Do This if You Haven't Filed Taxes in 10 Years

So, you’ve gotten behind in your taxes – perhaps really behind. Sometimes when life throws us a curveball, taking care of taxes and paperwork feels too cumbersome to handle right away. Then life continues and getting caught up feels downright overwhelming. Soon you’re at a point when you haven’t filed taxes in 10 years.

Now, you officially have a tax problem.

Fortunately, getting caught up on your taxes is doable. And if you enlist a bit of help with the paperwork, it might be smoother than you’d expect. Sure, it’s been a while since you submitted a tax return but sorting out what you owe and getting cleared up with the IRS isn’t as burdensome or terrifying as you might think, especially if you’re proactive about getting things cleaned up.

What happens if you haven’t filed taxes for 10 years?

There are a couple types of consequences to consider when you haven’t filed your tax returns with the IRS.

Consequences with the IRS

The IRS may charge you penalties and fees if you have income that you’ve failed to report on your taxes. What’s more, the income the IRS estimates you’ve made will likely be much higher than what you would have filed on your own.

This is because the IRS doesn’t account for tax credits or tax deductions you would have included had you filed taxes yourself. The IRS files a tax return on your behalf using their own accounting—and remember, they don’t have any records of your expenses like rent, equipment, and other deductions that would reduce your tax liability. Fees will then accrue on the IRS’s estimated balance.

The IRS charges taxpayers a failure to file penalty and a failure to pay penalty totaling 5% every month your tax return is late. This fee is capped at a total maximum tax penalty of 25%, however, so the total fees do not grow indefinitely.
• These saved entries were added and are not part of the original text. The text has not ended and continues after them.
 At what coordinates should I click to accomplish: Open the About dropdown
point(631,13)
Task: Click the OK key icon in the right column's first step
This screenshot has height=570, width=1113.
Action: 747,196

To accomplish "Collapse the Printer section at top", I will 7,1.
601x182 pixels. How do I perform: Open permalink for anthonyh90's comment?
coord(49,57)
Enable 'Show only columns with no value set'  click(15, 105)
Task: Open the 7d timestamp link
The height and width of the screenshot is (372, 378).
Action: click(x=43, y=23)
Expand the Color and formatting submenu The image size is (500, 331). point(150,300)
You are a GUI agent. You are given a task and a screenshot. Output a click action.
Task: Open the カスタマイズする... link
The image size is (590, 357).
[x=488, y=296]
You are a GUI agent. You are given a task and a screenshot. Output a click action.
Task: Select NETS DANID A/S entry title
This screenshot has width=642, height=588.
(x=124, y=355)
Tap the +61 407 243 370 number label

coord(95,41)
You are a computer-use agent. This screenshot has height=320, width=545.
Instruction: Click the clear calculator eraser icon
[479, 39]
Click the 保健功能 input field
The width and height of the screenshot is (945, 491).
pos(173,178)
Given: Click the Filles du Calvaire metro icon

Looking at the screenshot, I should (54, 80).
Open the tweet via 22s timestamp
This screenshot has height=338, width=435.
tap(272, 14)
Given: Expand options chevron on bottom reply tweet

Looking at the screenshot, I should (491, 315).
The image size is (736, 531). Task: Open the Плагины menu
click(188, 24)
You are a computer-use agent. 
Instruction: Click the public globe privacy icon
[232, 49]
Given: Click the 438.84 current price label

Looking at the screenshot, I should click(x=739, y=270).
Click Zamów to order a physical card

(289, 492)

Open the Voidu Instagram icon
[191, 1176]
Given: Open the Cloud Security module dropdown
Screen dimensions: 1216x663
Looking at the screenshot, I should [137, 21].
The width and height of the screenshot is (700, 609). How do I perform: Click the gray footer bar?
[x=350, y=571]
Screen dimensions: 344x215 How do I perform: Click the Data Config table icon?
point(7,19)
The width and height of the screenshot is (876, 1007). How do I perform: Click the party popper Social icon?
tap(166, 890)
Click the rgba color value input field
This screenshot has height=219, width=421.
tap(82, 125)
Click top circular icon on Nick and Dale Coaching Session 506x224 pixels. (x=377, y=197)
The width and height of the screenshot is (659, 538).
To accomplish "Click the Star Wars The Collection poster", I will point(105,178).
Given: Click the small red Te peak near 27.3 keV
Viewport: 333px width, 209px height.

If you haven’t filed taxes for several years, the IRS may decide to settle your tax bill by setting up a levy on your wages or bank account. This can result in a garnishment of wages or other income.

The IRS may also file a notice of a federal tax lien, which can impact your financial options in the future. A tax lien by the IRS can limit your ability to take out loans or use your credit. A lien can also limit your sale of property or assets, as the government will now have a say in your transaction and will take the tax payment owed from the proceeds of any sale.

In an absolute worst-case scenario, the IRS can punish those who have been willfully avoiding filing taxes with up to five years in prison and up to $250,000 in fines for tax evasion.

Consequences in other areas

There are many other reasons you can run into issues by not filing taxes. In addition to missing out on possible tax refunds, there are several areas of your life that require you to present your recent income tax returns. If you haven’t filed your taxes recently, you won’t have any tax returns to present!

You may be asked to show your recent tax returns when you apply for a passport, for example. You will almost certainly be asked for tax returns when you apply for a mortgage, rent or other loan. You may also be asked for your recent tax returns when you apply for health insurance.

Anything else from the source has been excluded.